Description of the task >>
Substitute "Recent Statements" for "All Statements" in the material, starting with the line that contains "You are a computer-use" and going on through the line that contains "pos(527,204)". Give back only those lines with everything else unchanged, and leave the pictures out.

Dataset excerpts >>
— begin —
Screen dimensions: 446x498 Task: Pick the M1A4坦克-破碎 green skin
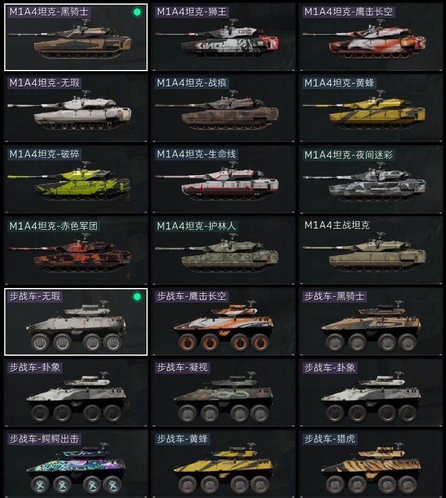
— end —
— begin —
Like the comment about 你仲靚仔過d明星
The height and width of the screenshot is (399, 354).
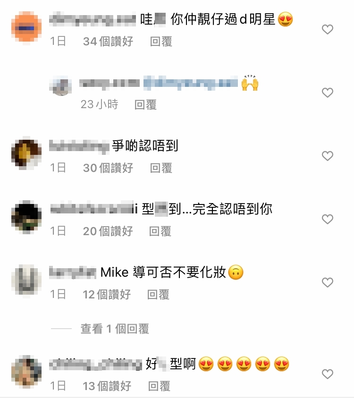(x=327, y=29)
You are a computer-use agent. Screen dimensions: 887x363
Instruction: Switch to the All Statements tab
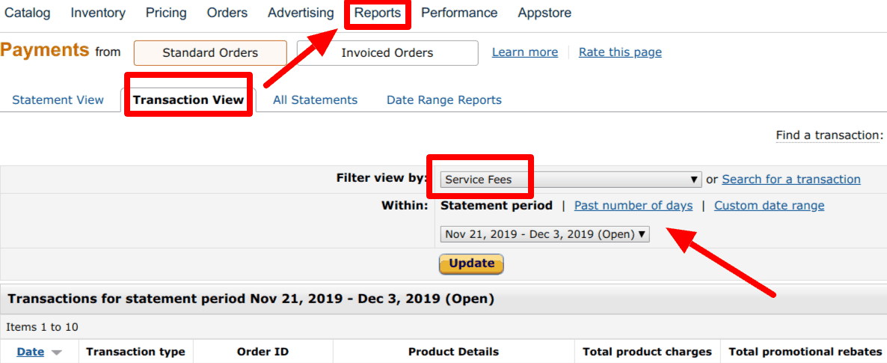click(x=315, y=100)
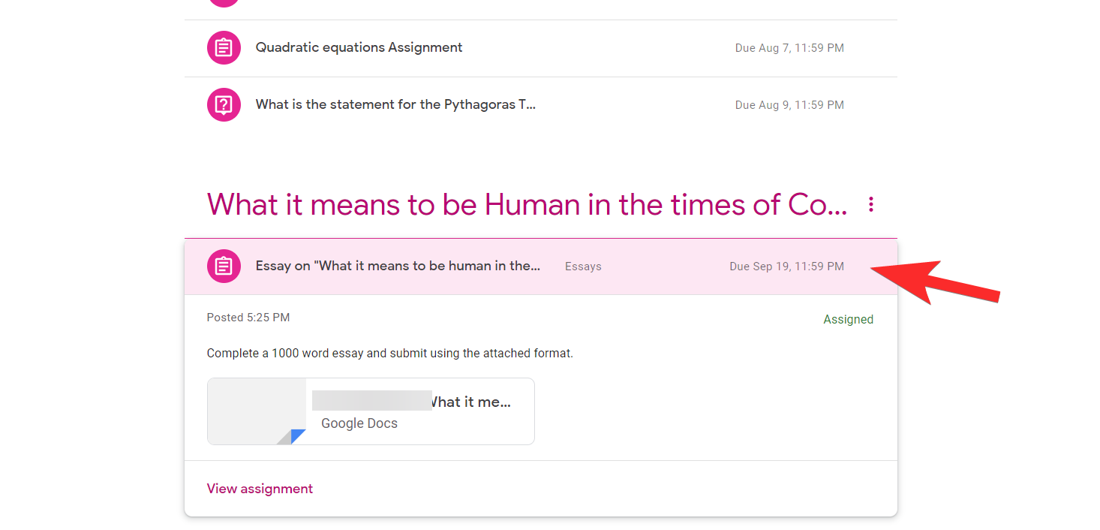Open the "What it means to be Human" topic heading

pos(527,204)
— end —
— begin —
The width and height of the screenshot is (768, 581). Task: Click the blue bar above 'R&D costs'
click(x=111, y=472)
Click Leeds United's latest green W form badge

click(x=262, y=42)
— end —
Result >>
You are a computer-use agent. Screen dimensions: 887x363
Instruction: Switch to the Recent Statements tab
click(x=315, y=100)
Open the "What it means to be Human" topic heading

pos(527,204)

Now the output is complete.